Great game last night. You always have to love a win in extra innings. I am very encourage with the Braves this year. They are hanging in there. Even with Chipper injured most of the season so far. Jason Heyward and Dan Uggla are impressive.
Is Jason Heyward waking up? He scored twice and drove in a run last night, one of the runs being a game winner.
The Braves’ first run came on a bases-loaded walk of Dan Uggla in the third, scoring Brandon Beachy, but Heyward flew out to end that threat. Beachy had a shutout going through five, but in the sixth allowed a leadoff homer to Jose Bautista and walked the next two, so Fredi brought in Chad Durbin. Beachy struck out six, but walked five, and threw 108 pitches in those mere five innings. Durbin let one of Beachy’s runs score to make it 2-1 Jays.
Uggla led off the bottom of the inning with a walk, and Heyward followed with a double to score him and tie the game. With two out, after pinch-hitter Freddie Freeman couldn’t get him home from third, Heyward scored on a balk to make it 3-2.
Jonny Venters walked a man, but otherwise was good in the seventh. The Braves blew a bases-loaded situation in the bottom of the inning, and in the eighth Eric O’Flaherty gave up the tying run, which scored on a Yunel Escobar groundout.
Craig Kimbrel pitched the ninth, allowing an infield single, and Cristhian Martinez pitched the tenth. Heyward led off the bottom of that inning with an infield single, and Jack Wilson bunted him to second. On his own initiative, Heyward stole third. The catcher threw the ball away and Heyward came around to win the game.
Atlanta Braves’ Dan Uggla follows through with a two-run home run in the sixth inning of a baseball game against the Washington Nationals, Saturday, May 26, 2012, in Atlanta.
The May 2 Braves Phillie game was crazy. We won in extra innings. Here are some of the stats.
- It was the highest-scoring extra-inning game in the Major Leagues since 2006.
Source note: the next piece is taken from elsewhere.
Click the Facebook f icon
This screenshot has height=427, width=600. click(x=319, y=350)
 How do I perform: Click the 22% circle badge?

- It was the highest-scoring extra-inning game in the National League since July 4, 1985, when the Mets outlasted the Braves, 16-13, in 19 innings.
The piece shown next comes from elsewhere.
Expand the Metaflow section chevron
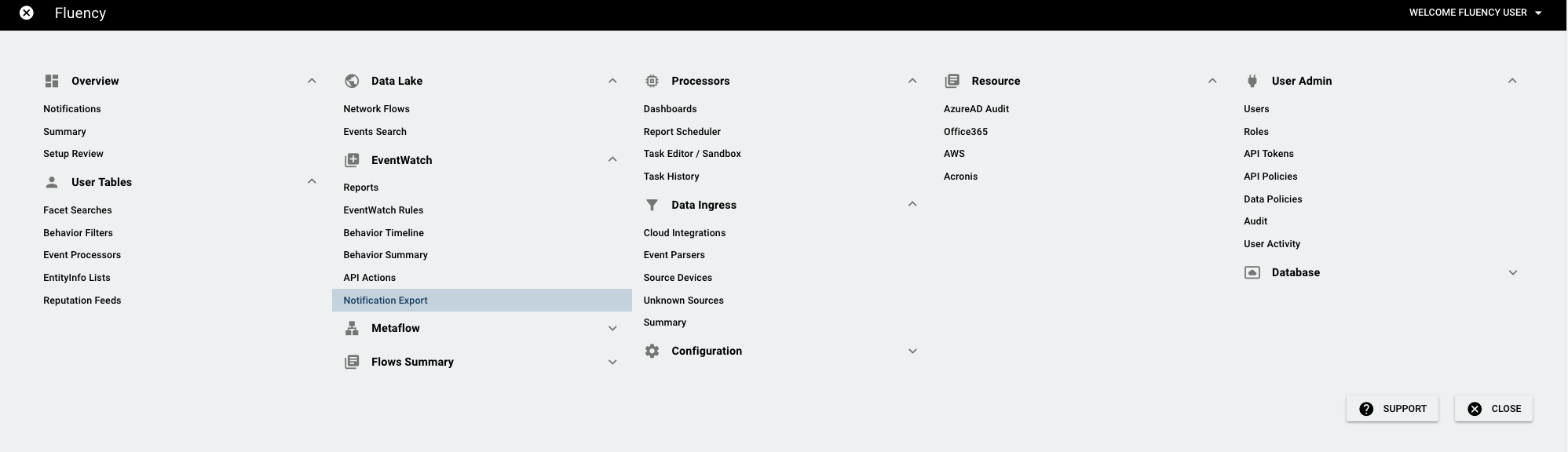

- The only other major-league team in the past 30 years that won a game after rallying from a deficit of at least six runs and overcoming a separate disadvantage of four or more runs was the 1997 Mariners, in a 12-11 victory against the Rockies.
- The last team to lose an 11+ inning game while scoring 13+ was the 116-win 2001 Mariners.
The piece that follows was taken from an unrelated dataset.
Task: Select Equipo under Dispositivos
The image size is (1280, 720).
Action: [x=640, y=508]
- The last team to win in 11+ innings while scoring 13+ was managed by… Charlie Manuel, tonight’s losing manager.
- This was the Braves’ 4th win since 1918 when allowing 13+ runs, and the 2nd in the last 60 years.
- This was the first game in MLB history to end 15-13 in 11 or more innings (since 1918, anyway).
- Roy Halladay gave up eight runs, the most he had allowed since surrendering nine on May 5, 2007 against the Rangers.
- This is the first time in Halladay’s career that he’s given up more than 6 runs to an NL team.
- Halladay was working with a 6-0 lead when he gave up six runs in the fifth inning and then two more in the sixth. He was 107-0 in his career in starts in which he was given a four-run lead. The Phillies, though, let him off the hook by rallying in the seventh.
- The Braves had 3 bases-loaded hits all year coming into last night. They had 3 bases-loaded hits in the 5th inning of last night’s game… off Roy Halladay.
- Brian McCann hit just the fourth grand slam ever given up by Halladay (Evan Longoria hit the last in 2008).
- The I Hit A Slam Off Roy Halladay Club: Evan Longoria, Alfonso Soriano, Andy Sheets, and now Brian McCann.
- That was the first homer allowed by Halladay in six starts this season.
- Chipper Jones and Jason Giambi each hit game-ending home runs on Wednesday. It was the first day in major-league history on which two players age 40 or older hit walk-off homers.
- Never before had two men, each with at least 400 career home runs to their credit, hit walk-off round-trippers on the same day.
- Jones’s walkoff was his first since May 17, 2006 against the Marlins. It was the eighth of his career.